I realised that not getting up would lead to trouble. I could hear the sound of trolleys being wheeled past and staff chatting, yet I couldn't reach the alarm. Despite trying several times to stand up, my body felt as heavy as lifting a ton of weight (and I was still only tiny). I couldn't tell how much time had passed, but I was growing colder by the minute. It seemed ridiculous that, after finally reaching and having the transplant, I would meet my end due to hypothermia while stuck between a chair and a wall.


Using all my strength, I managed to lift myself up and reach the bed. I climbed in, shivering and rang the bell. Thankfully, they came running. Besides feeling cold and my pride being slightly bruised from attempting to do things on my own, there was no harm done. I did manage to get some extra hospital blankets, though. I eventually recovered, but the experience taught me a valuable lesson. To anyone heading to the hospital, remember to bring an extension lead and make it a long one.


I established another hospital routine and became stronger and coherent with each passing day. It made me realised how very, very ill I was pre transplant. I recall going downstairs for physiotherapy, walking up and down the stairs, and doing other small exercises. Meeting my surgeon during her rounds was just fantastic, and I loved chatting with all the staff. I especially remember a nurse who seemed to think I needed extra feeding, as she would visit me at the end of her shift bringing me stashes of cakes and cheese in case I wanted a midnight snack!


During this time, it was wonderful to reconnect with everyone. I still couldn't believe I was alive and not only that, but I also felt myself growing stronger each day. Catching up with friends through messages and social media was a joy. I could hold a conversation with the boys too. It was great to be able to message again with an almost semi clear head and with eligible messages not gobbledegook which is what I was doing towards the end.


I could also work out Netflix on my iPad. Scrolling through films, most of the new trending ones made no sense to me so I found one that I could relate to. It was like my life had paused in a certain era and I needed to go back to it to relearn how to live again. The Perfect Storm, set in the 90s was the ideal film.


I must have been improving because I recall asking my nurse who the designed the hospital. She had no idea! The messages I received from everyone still amaze me. Of course, I continued to think about my donor family and how they were coping.

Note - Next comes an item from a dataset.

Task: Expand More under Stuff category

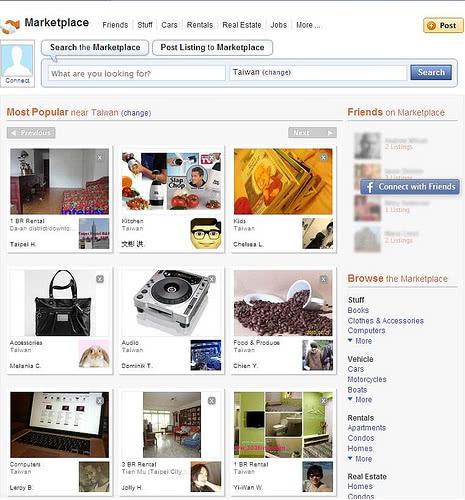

The photo below depicts the fall scenario and my food! My chair was positioned to the left of the table, and the plugs for the chargers were located behind the chair.





26th May 2020

Tim and Jackie were invited to the QE to discuss aftercare and medication before being discharged the following day. I recall entering the room with two walking sticks, they were both seated at the far end wearing masks, and I had to stay on the opposite side of the room from them. It was a strange experience seeing family again after the transplant.


27th May - Discharge from QE Birmingham

Extracts from QE discharge letter:

Admitted: 18th May 2020: Ward 726

Discharged: 27th May 2020

Destination: Home


Reason for Admission

• Admitted for potential liver transplant

• Coexisting Medical Conditions

• Chronic back pain (finding)

• Orthotopic liver transplant (procedure)

• Sarcoidosis (disorder)


Procedures

Performed: Procedure: Result: 19.05.2020 Liver transplant Normal

CMV neg to CMV neg


Allergies

Sertraline, Rifampicin, Menthol 1% Aqueous Cream


Medication on Discharge

For precise instructions of when and how to take your medication please refer to the pharmacy label on each drug.


Drug Name Route Form Dose Frequency Duration

0.2% Sodium Hyaluronate

0.2%


Both Eyes Drops (preservative free)

1drop Every Two Hours PRN


To continue

Aciclovir Oral Dispersible Tablet 400mg Five Times a Day (08:00, 12:00, 14:00, 17:00, 22:00)

1 week


Drug Name Route Form Dose Frequency Duration

Adcal D3 Oral Tablet 1tab Twice a Day (08:00, 17:00)

To continue: Adoport (BD Tacrolimus) Oral Capsule 3mg Twice a Day (10:00, 22:00)

To continue: Alendronic Acid Oral Tablet 70mg Once a Week [Wed] (08:00)

To continue: Aspirin Oral Dispersible Tablet 75mg Once a Day (22:00)

To continue: Co-trimoxazole Oral Tablet 480mg Every Other Day (08:00)

To continue: Dorzolamide/ Timolol (Cosopt) Both Eyes Drops 1drop Twice a Day (08:00, 17:00)

To continue; Lansoprazole Oral Capsule 30mg Once a Day (06:00)

To continue: Latanoprost Both Eyes Drops 1drop Once a Day (22:00)

To continue: Laxido ( macrogol ) Oral Powder 1Sachet Twice a Day (08:00, 17:00)

2 weeks Meritene Energis Shake Oral Powder 1Sachet Three Times a Day (08:00, 12:00, 22:00)

To continue: Morphine Sulfate Oral Solution (10mg/5ml)

Oral Oral Solution 5-10mg Every Four Hours PRN 1 week

Morphine Sulfate Sustained Release Oral Capsule 90mg Twice a Day (10:00, 22:00)

To continue: Mycophenolate Mofetil Oral Tablet 1g Twice a Day (10:00, 22:00)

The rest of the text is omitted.